→ About this exercise:
Every entry must be output exactly as it was written.
Extracted information below:
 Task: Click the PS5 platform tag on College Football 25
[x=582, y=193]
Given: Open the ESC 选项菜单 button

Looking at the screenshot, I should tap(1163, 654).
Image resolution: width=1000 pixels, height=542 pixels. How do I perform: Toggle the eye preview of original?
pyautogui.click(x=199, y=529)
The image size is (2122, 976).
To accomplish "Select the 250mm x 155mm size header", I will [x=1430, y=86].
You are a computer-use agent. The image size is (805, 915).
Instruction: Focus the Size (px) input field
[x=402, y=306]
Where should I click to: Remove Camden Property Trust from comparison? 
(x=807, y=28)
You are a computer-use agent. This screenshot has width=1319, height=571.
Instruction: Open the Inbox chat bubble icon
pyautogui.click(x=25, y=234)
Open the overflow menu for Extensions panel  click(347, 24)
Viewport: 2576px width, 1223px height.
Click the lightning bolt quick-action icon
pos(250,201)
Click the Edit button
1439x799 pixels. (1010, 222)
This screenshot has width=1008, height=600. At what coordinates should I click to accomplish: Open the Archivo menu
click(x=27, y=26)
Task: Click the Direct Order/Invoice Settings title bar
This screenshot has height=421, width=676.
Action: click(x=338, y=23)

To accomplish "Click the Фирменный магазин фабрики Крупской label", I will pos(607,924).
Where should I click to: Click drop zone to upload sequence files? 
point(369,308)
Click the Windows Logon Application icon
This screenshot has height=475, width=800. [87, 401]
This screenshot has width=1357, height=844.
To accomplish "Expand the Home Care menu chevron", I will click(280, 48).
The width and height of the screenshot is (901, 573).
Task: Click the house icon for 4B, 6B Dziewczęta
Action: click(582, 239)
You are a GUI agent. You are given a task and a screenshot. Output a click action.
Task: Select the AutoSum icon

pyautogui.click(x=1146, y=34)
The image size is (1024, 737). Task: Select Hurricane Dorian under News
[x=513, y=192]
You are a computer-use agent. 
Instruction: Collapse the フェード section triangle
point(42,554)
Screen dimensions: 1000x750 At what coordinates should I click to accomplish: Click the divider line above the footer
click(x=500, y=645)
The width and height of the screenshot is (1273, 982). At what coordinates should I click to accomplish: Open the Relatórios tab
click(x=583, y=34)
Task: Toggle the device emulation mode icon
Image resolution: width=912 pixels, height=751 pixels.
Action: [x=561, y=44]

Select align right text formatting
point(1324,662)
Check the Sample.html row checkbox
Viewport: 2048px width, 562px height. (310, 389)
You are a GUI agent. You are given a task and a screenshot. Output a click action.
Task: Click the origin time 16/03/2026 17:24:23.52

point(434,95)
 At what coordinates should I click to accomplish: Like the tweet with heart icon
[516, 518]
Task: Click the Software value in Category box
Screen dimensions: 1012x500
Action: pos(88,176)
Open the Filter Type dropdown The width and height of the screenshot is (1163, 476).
End of Extracted information.
→ Task result:
 Task: Click the PS5 platform tag on College Football 25
[x=582, y=193]
Given: Open the ESC 选项菜单 button

Looking at the screenshot, I should tap(1163, 654).
Image resolution: width=1000 pixels, height=542 pixels. How do I perform: Toggle the eye preview of original?
pyautogui.click(x=199, y=529)
The image size is (2122, 976).
To accomplish "Select the 250mm x 155mm size header", I will [x=1430, y=86].
You are a computer-use agent. The image size is (805, 915).
Instruction: Focus the Size (px) input field
[x=402, y=306]
Where should I click to: Remove Camden Property Trust from comparison? 
(x=807, y=28)
You are a computer-use agent. This screenshot has width=1319, height=571.
Instruction: Open the Inbox chat bubble icon
pyautogui.click(x=25, y=234)
Open the overflow menu for Extensions panel  click(347, 24)
Viewport: 2576px width, 1223px height.
Click the lightning bolt quick-action icon
pos(250,201)
Click the Edit button
1439x799 pixels. (1010, 222)
This screenshot has width=1008, height=600. At what coordinates should I click to accomplish: Open the Archivo menu
click(x=27, y=26)
Task: Click the Direct Order/Invoice Settings title bar
This screenshot has height=421, width=676.
Action: click(x=338, y=23)

To accomplish "Click the Фирменный магазин фабрики Крупской label", I will pos(607,924).
Where should I click to: Click drop zone to upload sequence files? 
point(369,308)
Click the Windows Logon Application icon
This screenshot has height=475, width=800. [87, 401]
This screenshot has width=1357, height=844.
To accomplish "Expand the Home Care menu chevron", I will click(280, 48).
The width and height of the screenshot is (901, 573).
Task: Click the house icon for 4B, 6B Dziewczęta
Action: click(582, 239)
You are a GUI agent. You are given a task and a screenshot. Output a click action.
Task: Select the AutoSum icon

pyautogui.click(x=1146, y=34)
The image size is (1024, 737). Task: Select Hurricane Dorian under News
[x=513, y=192]
You are a computer-use agent. 
Instruction: Collapse the フェード section triangle
point(42,554)
Screen dimensions: 1000x750 At what coordinates should I click to accomplish: Click the divider line above the footer
click(x=500, y=645)
The width and height of the screenshot is (1273, 982). At what coordinates should I click to accomplish: Open the Relatórios tab
click(x=583, y=34)
Task: Toggle the device emulation mode icon
Image resolution: width=912 pixels, height=751 pixels.
Action: [x=561, y=44]

Select align right text formatting
point(1324,662)
Check the Sample.html row checkbox
Viewport: 2048px width, 562px height. (310, 389)
You are a GUI agent. You are given a task and a screenshot. Output a click action.
Task: Click the origin time 16/03/2026 17:24:23.52

point(434,95)
 At what coordinates should I click to accomplish: Like the tweet with heart icon
[516, 518]
Task: Click the Software value in Category box
Screen dimensions: 1012x500
Action: pos(88,176)
Open the Filter Type dropdown The width and height of the screenshot is (1163, 476).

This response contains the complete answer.